Results: There were 60,713 women included in this study, of whom 364 developed epithelial ovarian cancer. Overall, compared to nonuse or infrequent use, a reduced risk of ovarian cancer was suggested with daily aspirin use (hazard ratio [HR]: 0.79, 95% confidence interval [CI]: 0.61-1.03). The association appeared stronger among women with BMI ≥30 kg/m2 (HR: 0.61, 95% CI: 0.36-1.13) compared to women with BMI <25 kg/m2 (HR: 0.95, 95% CI: 0.64-1.41) or 25-29 kg/m2 (HR: 0.87, 95% CI: 0.55-1.38, p-interaction=0.48). The association remained inverse and did not vary quantitatively or statistically by baseline age (p-interaction=0.96), duration of oral contraceptive use (p-interaction=0.85), or duration of menopausal hormone use (p-interaction=0.95).
Conclusion: Consistent with prior studies, women who used daily aspirin had a lower risk of developing ovarian cancer. The association was not modified by other ovarian cancer risk factors, with the possible exception of BMI. We plan to similarly evaluate modification of the associations between aspirin use and risk of other cancers with potential inflammatory etiologies (e.g., colorectal) and will evaluate this in multiple cohorts. To determine whether aspirin is an effective form of chemoprevention in certain subgroups, ongoing research will likely need to pool data across studies or leverage other large-scale resources.

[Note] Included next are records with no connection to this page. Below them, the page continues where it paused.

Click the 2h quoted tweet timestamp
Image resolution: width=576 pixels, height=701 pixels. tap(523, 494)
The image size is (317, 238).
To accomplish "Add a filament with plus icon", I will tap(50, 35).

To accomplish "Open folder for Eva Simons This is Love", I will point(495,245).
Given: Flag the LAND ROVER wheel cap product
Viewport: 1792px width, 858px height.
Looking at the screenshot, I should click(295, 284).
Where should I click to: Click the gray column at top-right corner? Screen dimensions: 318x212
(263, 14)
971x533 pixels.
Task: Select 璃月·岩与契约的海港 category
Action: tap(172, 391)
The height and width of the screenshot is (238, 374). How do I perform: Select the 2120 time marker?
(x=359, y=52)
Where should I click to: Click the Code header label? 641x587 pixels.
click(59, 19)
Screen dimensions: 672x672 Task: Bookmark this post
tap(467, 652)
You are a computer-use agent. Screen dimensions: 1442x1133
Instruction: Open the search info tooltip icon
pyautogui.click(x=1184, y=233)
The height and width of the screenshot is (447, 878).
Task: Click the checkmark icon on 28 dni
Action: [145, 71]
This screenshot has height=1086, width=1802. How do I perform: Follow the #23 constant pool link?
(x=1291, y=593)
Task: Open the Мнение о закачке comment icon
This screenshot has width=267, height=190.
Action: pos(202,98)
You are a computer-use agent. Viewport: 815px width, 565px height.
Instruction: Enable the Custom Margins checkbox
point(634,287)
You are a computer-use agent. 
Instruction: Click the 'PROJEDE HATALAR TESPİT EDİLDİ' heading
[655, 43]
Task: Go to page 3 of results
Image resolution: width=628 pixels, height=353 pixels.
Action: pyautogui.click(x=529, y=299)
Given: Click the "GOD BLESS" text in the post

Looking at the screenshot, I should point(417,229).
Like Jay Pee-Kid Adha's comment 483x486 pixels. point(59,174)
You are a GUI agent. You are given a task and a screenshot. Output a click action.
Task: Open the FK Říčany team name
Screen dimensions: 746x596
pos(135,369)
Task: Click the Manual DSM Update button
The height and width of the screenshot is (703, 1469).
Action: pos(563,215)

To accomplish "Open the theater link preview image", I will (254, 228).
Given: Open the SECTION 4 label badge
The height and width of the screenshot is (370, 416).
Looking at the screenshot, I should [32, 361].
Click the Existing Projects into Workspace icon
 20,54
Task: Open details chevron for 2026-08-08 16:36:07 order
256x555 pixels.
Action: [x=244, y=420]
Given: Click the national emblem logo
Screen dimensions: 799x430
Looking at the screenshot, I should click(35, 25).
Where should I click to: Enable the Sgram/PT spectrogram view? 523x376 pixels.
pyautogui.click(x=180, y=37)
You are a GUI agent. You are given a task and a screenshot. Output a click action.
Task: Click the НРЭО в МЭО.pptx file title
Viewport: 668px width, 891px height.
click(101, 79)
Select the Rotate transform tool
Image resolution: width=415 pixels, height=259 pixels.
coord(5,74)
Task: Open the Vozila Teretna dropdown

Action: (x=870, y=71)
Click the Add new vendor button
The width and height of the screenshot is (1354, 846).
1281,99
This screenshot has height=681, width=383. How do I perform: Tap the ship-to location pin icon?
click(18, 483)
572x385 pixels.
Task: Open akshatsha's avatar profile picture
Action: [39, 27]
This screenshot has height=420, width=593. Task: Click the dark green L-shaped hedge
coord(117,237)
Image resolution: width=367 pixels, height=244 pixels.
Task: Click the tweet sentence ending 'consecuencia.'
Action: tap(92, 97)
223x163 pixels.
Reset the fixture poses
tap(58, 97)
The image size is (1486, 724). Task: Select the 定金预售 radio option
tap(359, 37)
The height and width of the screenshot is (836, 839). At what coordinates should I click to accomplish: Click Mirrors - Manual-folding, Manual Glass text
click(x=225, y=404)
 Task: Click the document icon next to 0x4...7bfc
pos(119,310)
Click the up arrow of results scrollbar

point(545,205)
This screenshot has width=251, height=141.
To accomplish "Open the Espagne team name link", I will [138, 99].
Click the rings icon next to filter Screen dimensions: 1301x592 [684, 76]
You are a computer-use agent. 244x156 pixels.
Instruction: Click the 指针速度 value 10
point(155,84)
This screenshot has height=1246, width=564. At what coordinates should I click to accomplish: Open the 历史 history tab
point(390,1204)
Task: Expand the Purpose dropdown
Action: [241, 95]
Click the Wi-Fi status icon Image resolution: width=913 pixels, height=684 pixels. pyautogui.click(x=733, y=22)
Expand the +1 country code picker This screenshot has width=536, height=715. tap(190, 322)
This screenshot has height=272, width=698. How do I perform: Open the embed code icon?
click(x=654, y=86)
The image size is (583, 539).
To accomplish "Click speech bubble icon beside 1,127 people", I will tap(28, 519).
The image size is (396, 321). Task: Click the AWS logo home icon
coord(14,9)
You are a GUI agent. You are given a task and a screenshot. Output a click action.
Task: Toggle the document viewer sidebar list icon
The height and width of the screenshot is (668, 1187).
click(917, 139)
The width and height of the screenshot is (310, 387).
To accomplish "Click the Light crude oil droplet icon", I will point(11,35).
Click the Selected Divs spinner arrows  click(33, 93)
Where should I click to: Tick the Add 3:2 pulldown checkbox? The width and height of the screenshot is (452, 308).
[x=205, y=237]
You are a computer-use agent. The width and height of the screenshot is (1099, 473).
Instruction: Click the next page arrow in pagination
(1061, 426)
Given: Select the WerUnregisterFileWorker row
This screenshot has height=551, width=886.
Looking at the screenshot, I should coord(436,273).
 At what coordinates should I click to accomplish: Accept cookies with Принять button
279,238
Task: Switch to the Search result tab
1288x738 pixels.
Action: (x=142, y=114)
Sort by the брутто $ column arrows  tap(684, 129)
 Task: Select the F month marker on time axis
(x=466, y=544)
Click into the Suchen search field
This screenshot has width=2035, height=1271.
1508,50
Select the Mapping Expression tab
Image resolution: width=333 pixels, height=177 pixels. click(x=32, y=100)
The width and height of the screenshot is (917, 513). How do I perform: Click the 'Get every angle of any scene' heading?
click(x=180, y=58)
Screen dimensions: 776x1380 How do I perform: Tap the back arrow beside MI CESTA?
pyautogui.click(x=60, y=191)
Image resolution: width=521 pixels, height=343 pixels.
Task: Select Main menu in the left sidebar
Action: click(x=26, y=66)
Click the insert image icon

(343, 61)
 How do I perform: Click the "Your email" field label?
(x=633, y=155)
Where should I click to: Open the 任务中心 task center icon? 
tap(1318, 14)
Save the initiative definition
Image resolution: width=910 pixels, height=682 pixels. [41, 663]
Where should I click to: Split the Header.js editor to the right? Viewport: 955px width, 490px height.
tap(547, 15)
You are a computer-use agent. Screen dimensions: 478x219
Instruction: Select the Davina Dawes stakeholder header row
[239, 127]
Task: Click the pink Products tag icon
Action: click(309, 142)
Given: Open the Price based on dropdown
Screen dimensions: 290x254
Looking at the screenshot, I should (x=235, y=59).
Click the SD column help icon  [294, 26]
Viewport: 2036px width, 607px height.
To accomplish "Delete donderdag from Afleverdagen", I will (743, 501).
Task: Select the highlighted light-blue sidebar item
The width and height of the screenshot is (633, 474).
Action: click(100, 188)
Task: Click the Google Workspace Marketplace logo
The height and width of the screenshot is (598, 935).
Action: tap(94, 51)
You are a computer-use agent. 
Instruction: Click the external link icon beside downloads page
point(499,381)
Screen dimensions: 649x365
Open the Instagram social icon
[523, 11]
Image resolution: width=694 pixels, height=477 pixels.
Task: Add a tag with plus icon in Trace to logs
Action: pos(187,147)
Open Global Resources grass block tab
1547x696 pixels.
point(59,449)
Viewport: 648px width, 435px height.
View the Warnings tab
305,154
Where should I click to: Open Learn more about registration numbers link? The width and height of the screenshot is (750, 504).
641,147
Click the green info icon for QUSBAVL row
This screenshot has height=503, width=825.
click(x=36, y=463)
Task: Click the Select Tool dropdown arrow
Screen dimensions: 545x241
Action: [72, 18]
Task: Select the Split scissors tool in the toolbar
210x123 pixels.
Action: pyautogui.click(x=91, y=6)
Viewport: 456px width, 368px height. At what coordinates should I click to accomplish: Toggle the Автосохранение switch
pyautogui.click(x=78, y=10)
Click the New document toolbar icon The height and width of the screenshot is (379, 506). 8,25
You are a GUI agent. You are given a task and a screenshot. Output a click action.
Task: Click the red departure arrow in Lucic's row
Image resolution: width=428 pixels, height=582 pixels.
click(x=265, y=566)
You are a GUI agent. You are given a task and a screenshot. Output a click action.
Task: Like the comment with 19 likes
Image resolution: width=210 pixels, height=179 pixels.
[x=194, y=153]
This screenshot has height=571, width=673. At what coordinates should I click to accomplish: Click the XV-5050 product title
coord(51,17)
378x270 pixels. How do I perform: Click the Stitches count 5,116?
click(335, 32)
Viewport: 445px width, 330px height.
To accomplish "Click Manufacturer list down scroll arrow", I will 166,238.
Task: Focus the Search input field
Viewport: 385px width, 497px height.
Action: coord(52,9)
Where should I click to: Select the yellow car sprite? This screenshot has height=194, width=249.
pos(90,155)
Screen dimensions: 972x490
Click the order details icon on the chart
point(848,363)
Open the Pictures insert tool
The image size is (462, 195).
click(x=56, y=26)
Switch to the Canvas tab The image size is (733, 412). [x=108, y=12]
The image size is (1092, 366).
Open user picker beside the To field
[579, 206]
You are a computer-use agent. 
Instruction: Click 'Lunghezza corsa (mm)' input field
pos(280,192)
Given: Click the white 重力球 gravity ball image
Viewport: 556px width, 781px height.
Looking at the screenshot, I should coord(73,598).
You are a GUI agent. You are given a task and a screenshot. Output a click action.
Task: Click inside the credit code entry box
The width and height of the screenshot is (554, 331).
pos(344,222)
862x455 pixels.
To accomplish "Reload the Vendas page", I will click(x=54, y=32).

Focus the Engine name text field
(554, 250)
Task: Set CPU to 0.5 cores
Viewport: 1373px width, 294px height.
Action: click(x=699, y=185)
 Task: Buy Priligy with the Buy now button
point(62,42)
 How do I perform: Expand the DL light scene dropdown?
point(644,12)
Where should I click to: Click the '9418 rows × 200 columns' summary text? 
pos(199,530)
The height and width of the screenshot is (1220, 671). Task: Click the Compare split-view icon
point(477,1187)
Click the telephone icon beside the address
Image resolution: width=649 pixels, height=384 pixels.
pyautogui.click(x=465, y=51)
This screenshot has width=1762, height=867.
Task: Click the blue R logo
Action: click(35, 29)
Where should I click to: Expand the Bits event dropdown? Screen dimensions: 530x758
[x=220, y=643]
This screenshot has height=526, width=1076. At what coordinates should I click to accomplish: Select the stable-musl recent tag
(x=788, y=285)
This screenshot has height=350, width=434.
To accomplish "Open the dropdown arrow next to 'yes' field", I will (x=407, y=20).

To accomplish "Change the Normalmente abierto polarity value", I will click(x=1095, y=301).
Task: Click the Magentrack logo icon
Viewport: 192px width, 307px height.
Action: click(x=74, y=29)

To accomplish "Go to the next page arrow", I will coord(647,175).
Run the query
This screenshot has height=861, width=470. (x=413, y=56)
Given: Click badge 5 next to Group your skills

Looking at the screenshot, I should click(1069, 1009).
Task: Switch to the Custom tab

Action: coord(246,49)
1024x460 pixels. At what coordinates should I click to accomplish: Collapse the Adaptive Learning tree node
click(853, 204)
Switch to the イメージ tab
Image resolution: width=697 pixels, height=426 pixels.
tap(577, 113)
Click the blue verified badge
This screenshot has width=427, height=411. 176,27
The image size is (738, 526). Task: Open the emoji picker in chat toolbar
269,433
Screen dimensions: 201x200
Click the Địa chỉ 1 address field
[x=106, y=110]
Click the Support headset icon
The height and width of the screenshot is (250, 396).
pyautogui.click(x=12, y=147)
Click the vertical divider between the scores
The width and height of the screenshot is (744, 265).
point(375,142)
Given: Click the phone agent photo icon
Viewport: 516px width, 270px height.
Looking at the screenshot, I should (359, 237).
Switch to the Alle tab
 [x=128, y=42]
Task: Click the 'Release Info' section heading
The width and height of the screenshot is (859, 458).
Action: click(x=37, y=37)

Citation Format: Lauren M. Hurwitz, Kara A. Michels, Britton Trabert. Modification of the association between daily aspirin use and ovarian cancer risk by potentially modifiable risk factors [abstract]. In: Proceedings of the AACR Special Conference on Modernizing Population Sciences in the Digital Age; 2019 Feb 19-22; San Diego, CA. Philadelphia (PA): AACR; Cancer Epidemiol Biomarkers Prev 2020;29(9 Suppl):Abstract nr A02.